We are an addicted society. Constantly checking our smart phones, our Apple Watch or Buzz Feed’s latest list. We have become so hyper-focused on #WhatsTrendingNow that we lose perspective of what is really important
Like checking how your investments are doing throughout the day. Where is the Dow NOW and where will it close tonight? Unless you are a day trader, why would you ever care where the Dow, S&P, or any other index is for that matter? There is not one rational reason to know (unless you are buying naked options). Checking your stocks or mutual funds each day? Ditto. If you are 43 years old and your investment is set for long-term growth, what comfort will you get from checking values daily or even weekly? If the price is up—you feel good. If the price is down—you feel bad. But whether you’re in agony or ecstasy, the number on that page is not YOUR number, unless you sell it.

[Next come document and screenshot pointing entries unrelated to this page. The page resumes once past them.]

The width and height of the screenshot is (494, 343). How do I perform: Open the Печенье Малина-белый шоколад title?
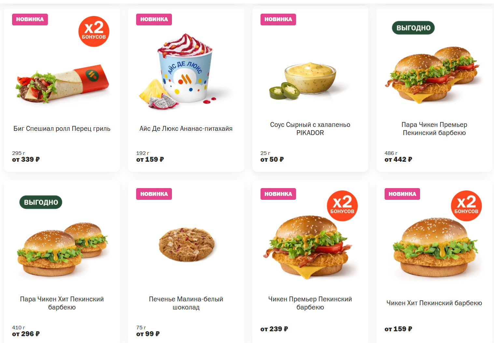[x=186, y=303]
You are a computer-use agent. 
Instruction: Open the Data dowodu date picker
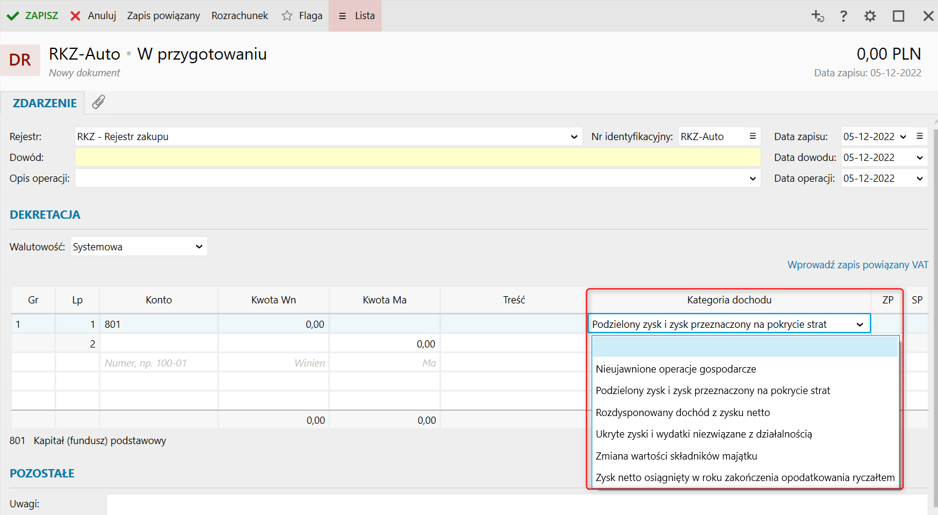click(920, 157)
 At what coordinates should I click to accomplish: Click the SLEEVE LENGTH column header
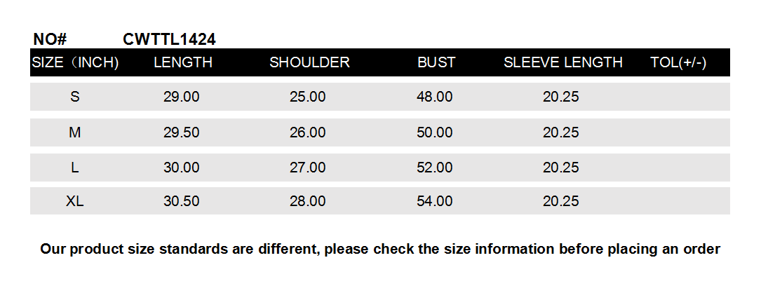click(x=563, y=62)
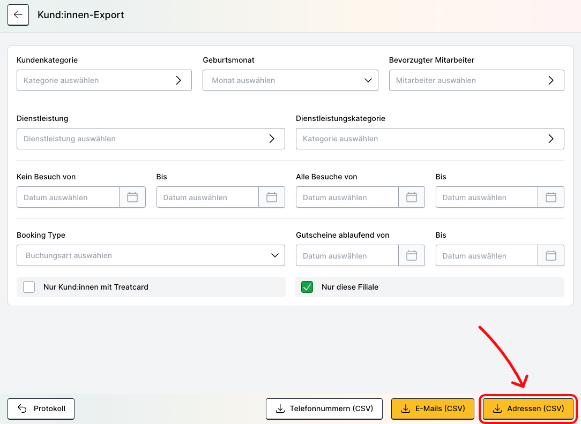Open the Kundenkategorie selector
The image size is (581, 424).
pyautogui.click(x=104, y=80)
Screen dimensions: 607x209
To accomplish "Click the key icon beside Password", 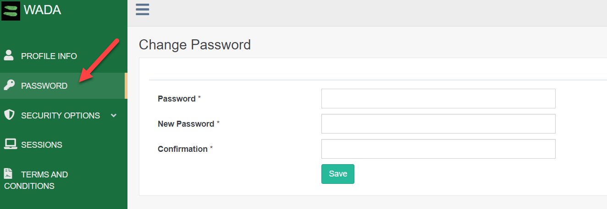I will (9, 85).
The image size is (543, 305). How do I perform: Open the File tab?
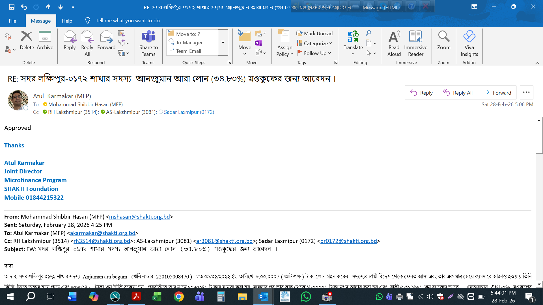(12, 21)
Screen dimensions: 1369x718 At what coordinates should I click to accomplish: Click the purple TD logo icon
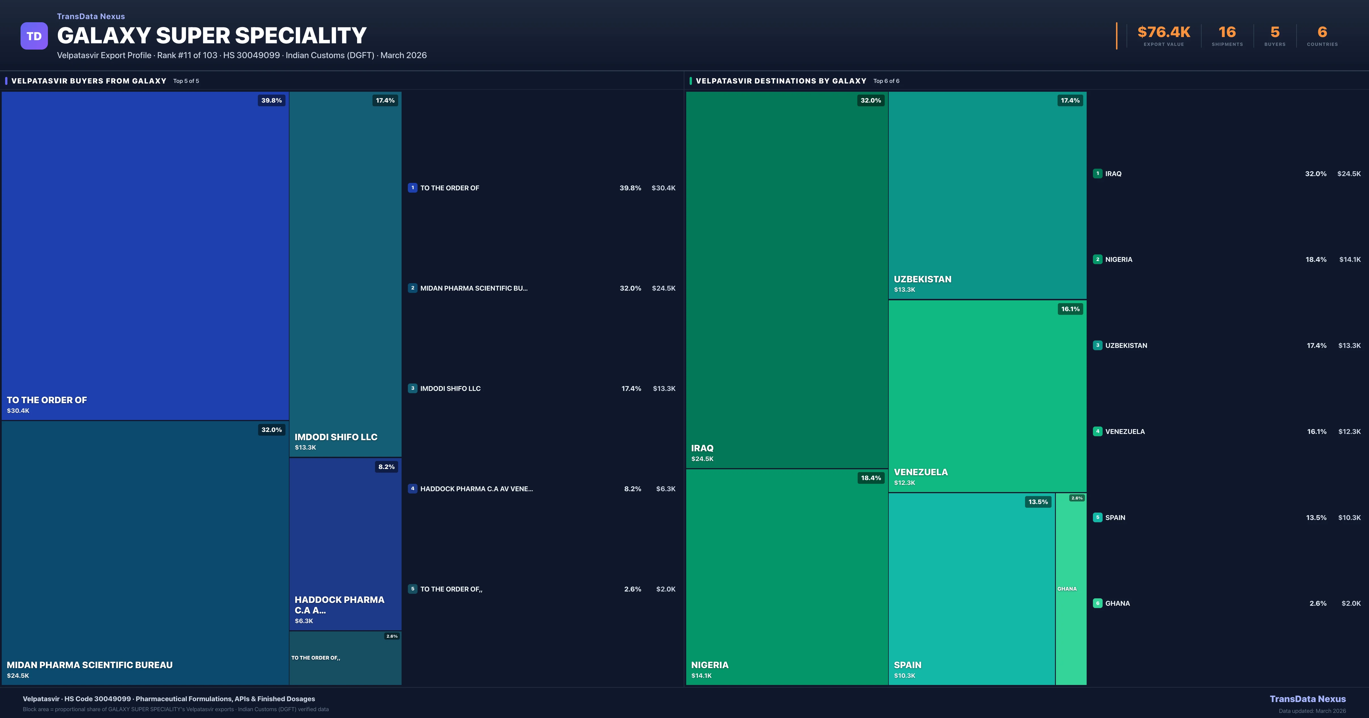tap(34, 36)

When it comes to monitoring your assets, you want to set a realistic order of magnitude. And to do that, you need to come to grips with four “buckets” of your money.
- Emergency fund
- Short-term goals
- Mid-range objectives
- Long-term mission
You want to base your emergency fund (independent of the balance in your checking account) on a rational number that fits your circumstances. For example, a single-earner family typically needs a larger emergency fund than a two-earner family. A self-employed person might require a bigger safety net than someone in a stable job. There is no hard and fast rule of thumb.
Determining your number begins with knowing what it takes to run your life (not including vacations and entertainment) every month. Then you’ll take into account any disability income insurance (knowing the waiting period and definition of disability), factor in any other means of support and then consider how long it might take to get the cash spigot opened again. Your emergency fund can be in a money market account, spread into short-term certificates of deposit or a savings account. You can rest assured that you won’t earn much on this money, but that’s OK—this is your reservoir of safety and liquidity—not to risk on growth.

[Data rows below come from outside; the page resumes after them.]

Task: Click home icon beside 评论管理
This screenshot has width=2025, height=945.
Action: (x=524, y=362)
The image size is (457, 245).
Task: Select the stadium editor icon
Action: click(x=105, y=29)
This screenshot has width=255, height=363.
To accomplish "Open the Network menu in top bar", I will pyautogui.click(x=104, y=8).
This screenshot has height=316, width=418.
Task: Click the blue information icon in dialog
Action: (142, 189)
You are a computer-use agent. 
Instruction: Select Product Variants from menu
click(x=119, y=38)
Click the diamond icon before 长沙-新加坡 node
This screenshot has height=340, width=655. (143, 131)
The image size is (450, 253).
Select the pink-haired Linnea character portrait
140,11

These might include vacations, school tuition, camp costs, home refurbishing or other projects or needs that are going to happen soon. Again, this is not the place to make bets on the market. Short-short-short term bonds (of the highest quality), Certificates of Deposit or other liquid accounts are just fine. After all, you want the money there for the intended purpose. Don’t feel bad that you didn’t bet your daughter’s next semester college tuition on Apple. While it might go up, it might also go down and then where’s the dough coming from?

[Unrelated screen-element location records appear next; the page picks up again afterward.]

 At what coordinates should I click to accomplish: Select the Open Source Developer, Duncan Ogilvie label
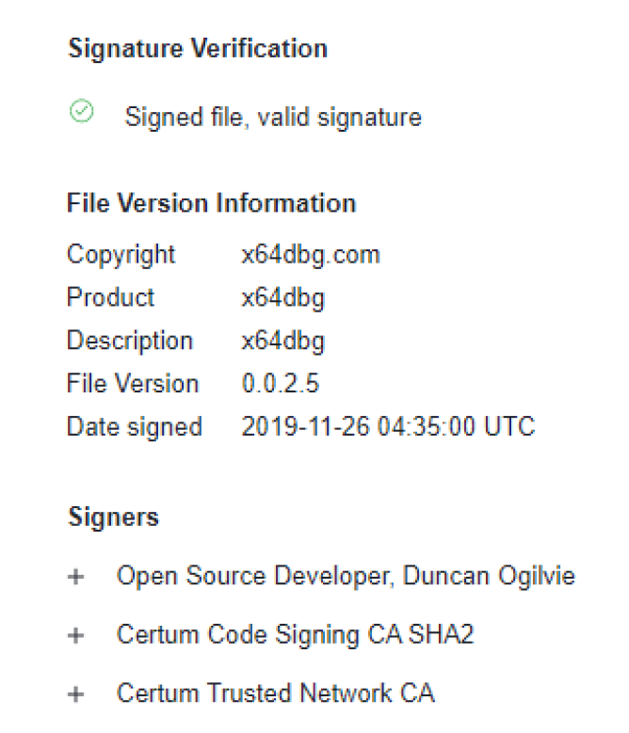click(346, 576)
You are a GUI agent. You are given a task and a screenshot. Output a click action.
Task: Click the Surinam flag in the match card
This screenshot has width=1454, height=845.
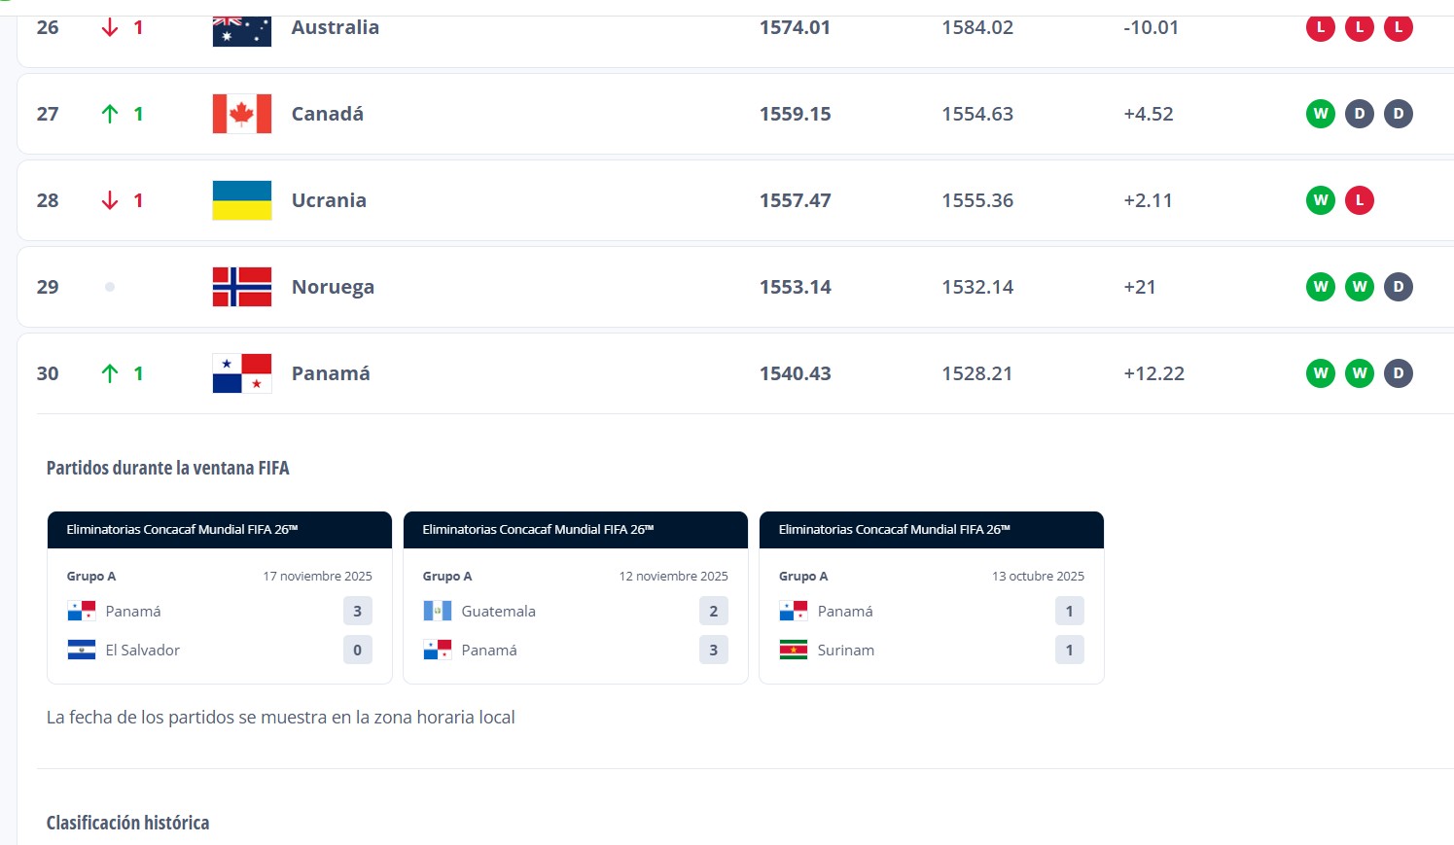tap(794, 650)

So maybe you’re planning a family, or a down payment on a home and you’re thinking five to seven years out. Now we’re talking Mid-range objectives. Depending on your ability to bear some market risk, you can probably put some of that money into balanced-type investments between larger stable stocks and short-term bonds. As you move closer to your target, you need to shift away from stocks into more liquid and stable positions. If you cannot stomach the ups and downs, then stick with the options that provide the highest level of comfort. You might not maximize your dollar, but you won’t trash it either. If your Mid-range is closer to seven years, than you can put some of the money in diversified equities, but you cannot be complacent—and wind up a year away from target and still 50% in stocks. Get it?
We’re generally talking retirement here. Depending on when you start, you might have 30-40 or more years until you begin to need the money. Here’s where you get to set the growth trajectory. The greater exposure to stocks the greater your risk AND the greater potential reward. In setting a rational allocation, think big and small, foreign and domestic and understand the costs associated with the cost of investing. The appropriate amount of monitoring is every 3-6 months, no more. If you’re speculating in individual stocks then you might set stop losses or preset sell orders and monitor a little more frequently. But if you have set an allocation that makes sense, there’s no reason to check it every day. It’s a waste of time and your energy is far better spent reading the side of your cereal box or hugging someone you love.
Time is your most precious commodity. So you can waste it on meaningless pursuits—like checking on that stock, that index or that fund. Or you can devote it to what you value most. Surely that would be a whole lot more fun.